*** Opening of Data under study ***

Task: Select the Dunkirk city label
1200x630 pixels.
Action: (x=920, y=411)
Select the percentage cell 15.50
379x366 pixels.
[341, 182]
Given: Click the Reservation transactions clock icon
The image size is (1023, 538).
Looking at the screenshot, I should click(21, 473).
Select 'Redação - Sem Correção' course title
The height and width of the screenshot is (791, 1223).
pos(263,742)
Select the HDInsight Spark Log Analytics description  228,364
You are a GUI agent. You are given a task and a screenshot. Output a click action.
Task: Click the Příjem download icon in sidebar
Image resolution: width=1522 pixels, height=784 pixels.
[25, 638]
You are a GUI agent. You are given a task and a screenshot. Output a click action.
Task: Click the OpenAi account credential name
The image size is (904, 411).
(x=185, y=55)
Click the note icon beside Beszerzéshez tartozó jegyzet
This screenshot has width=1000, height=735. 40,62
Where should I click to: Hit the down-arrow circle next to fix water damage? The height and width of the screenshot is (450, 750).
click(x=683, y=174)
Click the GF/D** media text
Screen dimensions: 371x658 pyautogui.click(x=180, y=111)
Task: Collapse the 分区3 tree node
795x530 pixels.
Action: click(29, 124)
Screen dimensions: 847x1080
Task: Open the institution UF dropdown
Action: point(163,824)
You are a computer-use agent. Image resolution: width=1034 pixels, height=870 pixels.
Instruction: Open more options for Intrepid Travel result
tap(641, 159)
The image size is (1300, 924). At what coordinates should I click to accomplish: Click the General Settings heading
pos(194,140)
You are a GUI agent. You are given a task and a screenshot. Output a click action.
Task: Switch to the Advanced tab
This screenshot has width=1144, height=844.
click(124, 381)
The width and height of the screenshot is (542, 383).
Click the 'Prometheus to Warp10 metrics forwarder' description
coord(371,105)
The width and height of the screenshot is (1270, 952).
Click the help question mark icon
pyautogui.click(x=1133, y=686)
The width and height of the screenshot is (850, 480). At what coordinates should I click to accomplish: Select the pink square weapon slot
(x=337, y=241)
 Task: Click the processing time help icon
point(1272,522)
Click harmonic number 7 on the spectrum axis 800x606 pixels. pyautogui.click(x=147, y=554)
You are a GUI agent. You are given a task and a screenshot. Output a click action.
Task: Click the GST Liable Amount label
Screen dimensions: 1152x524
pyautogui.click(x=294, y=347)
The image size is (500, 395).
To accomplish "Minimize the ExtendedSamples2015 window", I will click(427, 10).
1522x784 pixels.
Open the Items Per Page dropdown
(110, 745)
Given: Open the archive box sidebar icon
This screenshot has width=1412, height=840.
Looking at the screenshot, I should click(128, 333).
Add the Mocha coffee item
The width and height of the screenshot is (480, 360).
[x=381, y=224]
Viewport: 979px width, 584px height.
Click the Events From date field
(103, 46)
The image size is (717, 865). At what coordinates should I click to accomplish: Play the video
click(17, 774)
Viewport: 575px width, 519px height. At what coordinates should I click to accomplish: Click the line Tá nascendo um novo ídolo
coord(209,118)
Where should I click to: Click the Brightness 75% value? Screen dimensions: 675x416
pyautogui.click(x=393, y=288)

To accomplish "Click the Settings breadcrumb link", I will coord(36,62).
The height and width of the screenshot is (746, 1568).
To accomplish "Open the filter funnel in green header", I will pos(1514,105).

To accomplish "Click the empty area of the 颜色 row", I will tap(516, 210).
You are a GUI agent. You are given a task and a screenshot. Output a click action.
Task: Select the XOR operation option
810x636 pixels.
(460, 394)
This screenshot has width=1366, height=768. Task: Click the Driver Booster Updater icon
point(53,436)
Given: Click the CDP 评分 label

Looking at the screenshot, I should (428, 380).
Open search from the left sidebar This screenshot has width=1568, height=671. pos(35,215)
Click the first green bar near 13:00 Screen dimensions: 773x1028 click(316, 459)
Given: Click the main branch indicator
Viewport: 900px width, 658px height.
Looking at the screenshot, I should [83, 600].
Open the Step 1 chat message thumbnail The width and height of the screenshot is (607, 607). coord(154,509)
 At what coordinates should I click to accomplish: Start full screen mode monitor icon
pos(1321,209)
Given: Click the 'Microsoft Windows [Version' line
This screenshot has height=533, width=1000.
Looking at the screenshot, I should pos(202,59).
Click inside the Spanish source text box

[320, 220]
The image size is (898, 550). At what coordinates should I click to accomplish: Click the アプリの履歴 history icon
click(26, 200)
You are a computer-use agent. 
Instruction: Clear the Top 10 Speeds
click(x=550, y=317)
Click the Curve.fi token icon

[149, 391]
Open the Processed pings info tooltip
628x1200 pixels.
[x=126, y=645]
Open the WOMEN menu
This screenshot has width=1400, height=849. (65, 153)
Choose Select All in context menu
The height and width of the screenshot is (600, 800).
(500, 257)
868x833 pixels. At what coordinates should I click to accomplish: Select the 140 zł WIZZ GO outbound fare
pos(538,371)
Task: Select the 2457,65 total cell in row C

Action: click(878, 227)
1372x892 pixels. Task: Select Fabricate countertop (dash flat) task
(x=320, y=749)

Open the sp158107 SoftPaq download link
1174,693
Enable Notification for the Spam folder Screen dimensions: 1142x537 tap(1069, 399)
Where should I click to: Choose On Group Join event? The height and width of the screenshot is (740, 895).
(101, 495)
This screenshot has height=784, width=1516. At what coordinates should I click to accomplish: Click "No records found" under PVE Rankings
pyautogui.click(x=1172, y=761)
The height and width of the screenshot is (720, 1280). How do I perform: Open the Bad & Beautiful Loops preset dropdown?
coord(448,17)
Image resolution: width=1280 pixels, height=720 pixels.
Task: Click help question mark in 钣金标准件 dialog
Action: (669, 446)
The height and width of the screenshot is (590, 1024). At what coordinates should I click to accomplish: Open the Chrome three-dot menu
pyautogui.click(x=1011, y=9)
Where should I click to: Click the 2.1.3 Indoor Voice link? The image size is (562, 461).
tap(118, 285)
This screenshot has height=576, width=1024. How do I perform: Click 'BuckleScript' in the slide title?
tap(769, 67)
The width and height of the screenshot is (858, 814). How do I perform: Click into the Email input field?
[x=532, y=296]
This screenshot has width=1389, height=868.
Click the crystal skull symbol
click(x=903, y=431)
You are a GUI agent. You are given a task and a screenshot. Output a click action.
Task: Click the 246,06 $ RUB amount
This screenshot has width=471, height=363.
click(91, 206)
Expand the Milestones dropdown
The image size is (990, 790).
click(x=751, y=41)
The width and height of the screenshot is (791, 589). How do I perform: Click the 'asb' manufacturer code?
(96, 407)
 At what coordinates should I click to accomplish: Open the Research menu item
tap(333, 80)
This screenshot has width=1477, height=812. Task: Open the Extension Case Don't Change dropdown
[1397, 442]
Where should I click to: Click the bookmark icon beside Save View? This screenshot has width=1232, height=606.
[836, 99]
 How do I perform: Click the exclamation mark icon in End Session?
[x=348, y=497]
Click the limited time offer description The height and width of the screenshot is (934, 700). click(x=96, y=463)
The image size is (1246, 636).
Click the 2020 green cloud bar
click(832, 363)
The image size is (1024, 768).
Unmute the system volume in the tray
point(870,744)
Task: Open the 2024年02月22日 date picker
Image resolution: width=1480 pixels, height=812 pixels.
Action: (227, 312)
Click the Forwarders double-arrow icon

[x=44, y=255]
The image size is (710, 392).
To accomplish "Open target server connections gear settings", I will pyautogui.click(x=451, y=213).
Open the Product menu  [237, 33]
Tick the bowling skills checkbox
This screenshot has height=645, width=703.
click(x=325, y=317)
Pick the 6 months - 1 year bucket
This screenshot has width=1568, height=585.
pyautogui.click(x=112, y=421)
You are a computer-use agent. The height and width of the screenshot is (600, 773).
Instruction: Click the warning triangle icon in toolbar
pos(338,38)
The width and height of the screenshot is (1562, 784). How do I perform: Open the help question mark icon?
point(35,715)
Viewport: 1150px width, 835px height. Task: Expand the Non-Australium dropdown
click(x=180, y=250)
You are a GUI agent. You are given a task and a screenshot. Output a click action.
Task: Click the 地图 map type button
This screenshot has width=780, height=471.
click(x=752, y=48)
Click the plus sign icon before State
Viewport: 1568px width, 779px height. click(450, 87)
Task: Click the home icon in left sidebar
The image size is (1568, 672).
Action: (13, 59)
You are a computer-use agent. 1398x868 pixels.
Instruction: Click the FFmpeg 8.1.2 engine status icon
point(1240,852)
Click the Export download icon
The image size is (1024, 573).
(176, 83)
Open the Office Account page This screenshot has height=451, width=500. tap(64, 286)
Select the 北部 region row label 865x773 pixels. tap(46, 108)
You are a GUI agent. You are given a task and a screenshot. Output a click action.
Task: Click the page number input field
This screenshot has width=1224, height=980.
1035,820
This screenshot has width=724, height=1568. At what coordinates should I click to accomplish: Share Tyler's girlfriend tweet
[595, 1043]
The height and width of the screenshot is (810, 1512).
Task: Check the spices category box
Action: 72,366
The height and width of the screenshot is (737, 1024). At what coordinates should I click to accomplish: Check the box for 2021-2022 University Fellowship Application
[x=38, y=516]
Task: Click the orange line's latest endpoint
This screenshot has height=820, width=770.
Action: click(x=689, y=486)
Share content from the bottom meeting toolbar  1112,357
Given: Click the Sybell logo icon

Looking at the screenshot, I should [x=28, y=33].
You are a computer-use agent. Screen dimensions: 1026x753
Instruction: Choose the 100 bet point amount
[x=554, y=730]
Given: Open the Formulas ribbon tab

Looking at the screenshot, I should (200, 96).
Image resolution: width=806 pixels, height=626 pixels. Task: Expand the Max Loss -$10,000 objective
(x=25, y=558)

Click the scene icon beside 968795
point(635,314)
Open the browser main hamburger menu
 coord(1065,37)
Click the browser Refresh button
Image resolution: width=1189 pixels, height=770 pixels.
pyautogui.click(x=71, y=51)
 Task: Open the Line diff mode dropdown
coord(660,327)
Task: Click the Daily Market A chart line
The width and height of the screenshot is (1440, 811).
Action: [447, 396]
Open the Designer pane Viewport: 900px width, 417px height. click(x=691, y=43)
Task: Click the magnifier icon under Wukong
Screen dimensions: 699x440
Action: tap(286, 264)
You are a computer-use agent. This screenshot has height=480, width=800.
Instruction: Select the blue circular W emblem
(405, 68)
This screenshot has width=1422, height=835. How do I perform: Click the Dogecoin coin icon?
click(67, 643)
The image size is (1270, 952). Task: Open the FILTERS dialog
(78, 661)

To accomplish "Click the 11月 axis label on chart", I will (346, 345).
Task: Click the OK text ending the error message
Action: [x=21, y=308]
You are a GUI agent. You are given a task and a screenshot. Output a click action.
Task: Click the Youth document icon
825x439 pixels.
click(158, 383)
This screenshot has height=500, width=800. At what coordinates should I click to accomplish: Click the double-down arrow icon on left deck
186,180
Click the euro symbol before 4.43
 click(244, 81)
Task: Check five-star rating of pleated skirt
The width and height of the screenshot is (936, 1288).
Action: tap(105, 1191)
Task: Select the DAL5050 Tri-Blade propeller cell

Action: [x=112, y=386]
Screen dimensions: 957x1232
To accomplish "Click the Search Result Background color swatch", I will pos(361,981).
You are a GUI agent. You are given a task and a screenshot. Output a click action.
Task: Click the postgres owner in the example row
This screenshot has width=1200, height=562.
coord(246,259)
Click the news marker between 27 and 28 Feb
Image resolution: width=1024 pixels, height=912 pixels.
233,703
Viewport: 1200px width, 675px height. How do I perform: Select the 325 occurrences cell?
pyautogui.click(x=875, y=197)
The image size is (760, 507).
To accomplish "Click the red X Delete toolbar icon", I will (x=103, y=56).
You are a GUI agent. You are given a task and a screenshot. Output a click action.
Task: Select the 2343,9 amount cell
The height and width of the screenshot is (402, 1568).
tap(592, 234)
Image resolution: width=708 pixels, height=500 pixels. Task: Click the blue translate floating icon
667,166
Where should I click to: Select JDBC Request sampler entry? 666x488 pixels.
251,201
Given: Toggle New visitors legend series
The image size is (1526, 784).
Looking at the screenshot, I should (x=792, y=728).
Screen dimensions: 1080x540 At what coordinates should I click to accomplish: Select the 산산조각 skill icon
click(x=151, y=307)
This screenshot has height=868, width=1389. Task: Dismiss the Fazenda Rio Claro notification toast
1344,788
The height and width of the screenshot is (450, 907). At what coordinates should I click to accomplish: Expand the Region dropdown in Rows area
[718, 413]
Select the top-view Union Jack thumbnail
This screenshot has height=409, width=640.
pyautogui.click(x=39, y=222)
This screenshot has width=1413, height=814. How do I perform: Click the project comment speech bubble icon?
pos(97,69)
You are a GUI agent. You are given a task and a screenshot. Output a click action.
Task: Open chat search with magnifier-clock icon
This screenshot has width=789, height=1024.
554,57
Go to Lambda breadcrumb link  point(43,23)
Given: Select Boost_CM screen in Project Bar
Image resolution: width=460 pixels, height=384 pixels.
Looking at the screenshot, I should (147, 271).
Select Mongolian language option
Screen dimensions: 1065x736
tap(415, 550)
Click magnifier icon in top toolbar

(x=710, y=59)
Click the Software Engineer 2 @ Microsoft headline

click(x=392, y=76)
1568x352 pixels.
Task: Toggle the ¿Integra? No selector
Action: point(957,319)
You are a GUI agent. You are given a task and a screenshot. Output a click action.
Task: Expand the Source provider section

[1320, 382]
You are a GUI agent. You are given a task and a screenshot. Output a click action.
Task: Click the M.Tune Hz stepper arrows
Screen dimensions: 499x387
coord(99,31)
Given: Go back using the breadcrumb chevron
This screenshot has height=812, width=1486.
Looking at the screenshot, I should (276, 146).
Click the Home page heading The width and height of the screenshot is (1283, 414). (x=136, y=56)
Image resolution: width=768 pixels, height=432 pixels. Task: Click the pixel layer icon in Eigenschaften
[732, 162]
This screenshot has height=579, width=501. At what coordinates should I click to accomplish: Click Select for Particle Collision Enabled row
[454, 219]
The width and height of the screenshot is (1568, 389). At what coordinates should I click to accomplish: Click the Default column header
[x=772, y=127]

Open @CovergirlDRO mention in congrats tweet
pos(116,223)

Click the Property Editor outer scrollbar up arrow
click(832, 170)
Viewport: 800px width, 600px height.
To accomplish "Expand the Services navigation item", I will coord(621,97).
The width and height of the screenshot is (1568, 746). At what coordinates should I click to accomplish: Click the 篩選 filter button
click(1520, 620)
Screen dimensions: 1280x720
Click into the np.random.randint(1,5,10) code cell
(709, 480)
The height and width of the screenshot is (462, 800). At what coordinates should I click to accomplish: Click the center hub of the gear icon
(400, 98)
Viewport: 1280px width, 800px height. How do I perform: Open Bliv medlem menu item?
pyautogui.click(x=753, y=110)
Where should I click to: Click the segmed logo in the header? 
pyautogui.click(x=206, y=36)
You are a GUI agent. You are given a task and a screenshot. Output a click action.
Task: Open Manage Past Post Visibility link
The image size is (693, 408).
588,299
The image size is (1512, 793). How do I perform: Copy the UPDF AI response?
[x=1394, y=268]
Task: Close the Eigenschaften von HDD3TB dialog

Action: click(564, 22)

*** Close of Data under study ***

Action item> When a line of the entries above contains the word "sidebar", include it in a tally, then give that tally alone.

Result> 4